37 Analisis Wacana dalam Komunikasi

KAREN TRACY

0
pengantar
Komunikasi mengacu pada banyak hal: ini adalah proses di mana individu
maupun lembaga bertukar informasi; itu adalah sebutan untuk aktivitas
sehari-hari di mana orang-orang membangun, tetapi kadang-kadang
meledak, hubungan intim, pekerjaan, dan hubungan publik mereka; ini adalah
solusi yang ditawarkan secara rutin untuk masalah-masalah yang muncul
dalam masyarakat di mana orang perlu hidup dan bekerja dengan orang lain
yang berbeda dari diri mereka sendiri; ini adalah masalah intelektual yang
menarik bagi para sarjana dari berbagai disiplin ilmu; dan itu adalah nama
dari disiplin akademis tertentu yang saya sebut rumah. Dalam bab ini saya
menawarkan pandangan saya tentang analisis wacana bidang Komunikasi.
Saya menarik perhatian bahwa bab ini adalah pandangan saya, bukan untuk
meremehkan apa yang harus saya katakan, tetapi karena saya adalah
individu yang berbicara untuk "kelompok," di mana kelompok tersebut adalah
keluarga yang beragam dan bertengkar yang tidak melihat sesuatu dengan
cara yang sama.
Bab ini diawali dengan latar belakang bidang Komunikasi dan kaitannya
dengan kajian analitik wacana.

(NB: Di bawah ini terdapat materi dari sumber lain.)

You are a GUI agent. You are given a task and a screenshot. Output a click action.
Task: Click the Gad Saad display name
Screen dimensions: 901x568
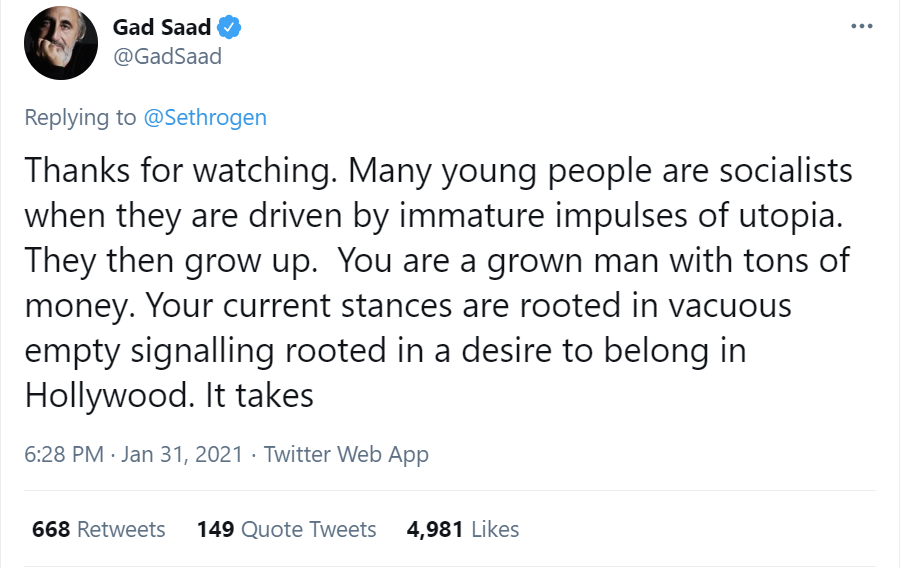(163, 28)
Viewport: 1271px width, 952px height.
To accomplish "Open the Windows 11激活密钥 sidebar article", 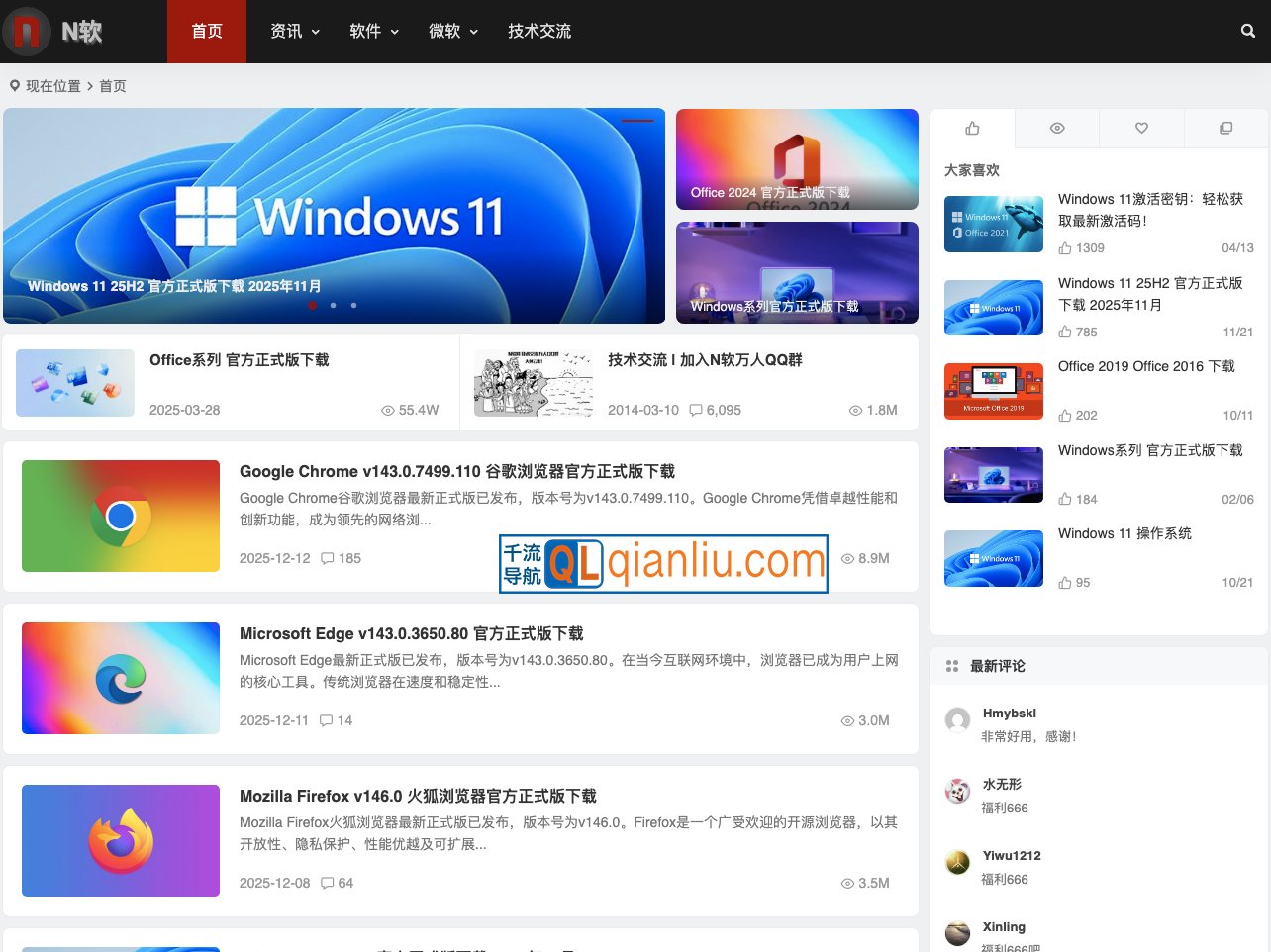I will coord(1150,210).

Kemudian, saya fokus pada lima contoh
penelitian wacana, analisis panjang buku yang membuat perbedaan nyata di
antara tradisi dalam Komunikasi. Dalam membahas setiap contoh, studi
tambahan yang secara topikal dan / atau serupa secara metodologis
diidentifikasi. Saya menyimpulkan dengan mengidentifikasi fitur intelektual
yang memberikan studi wacana yang dilakukan oleh para sarjana komunikasi
kemiripan keluarga.

1 Latar Belakang Komunikasi

Meski arti penting komunikasi dalam kehidupan sehari-hari relatif


transparan, sebenarnya Komunikasi sebagai suatu disiplin tidaklah demikian.
Bidang Komunikasi adalah fenomena yang sangat Amerika, menelusuri asal-
usul kelembagaannya sekitar tahun 1900, ketika awalnya ada sebagai bidang
pedagogis dalam departemen Inggris (Cohen 1994). Guru pidato perguruan
tinggi, sebagai profesional komunikasi kemudian berpikir.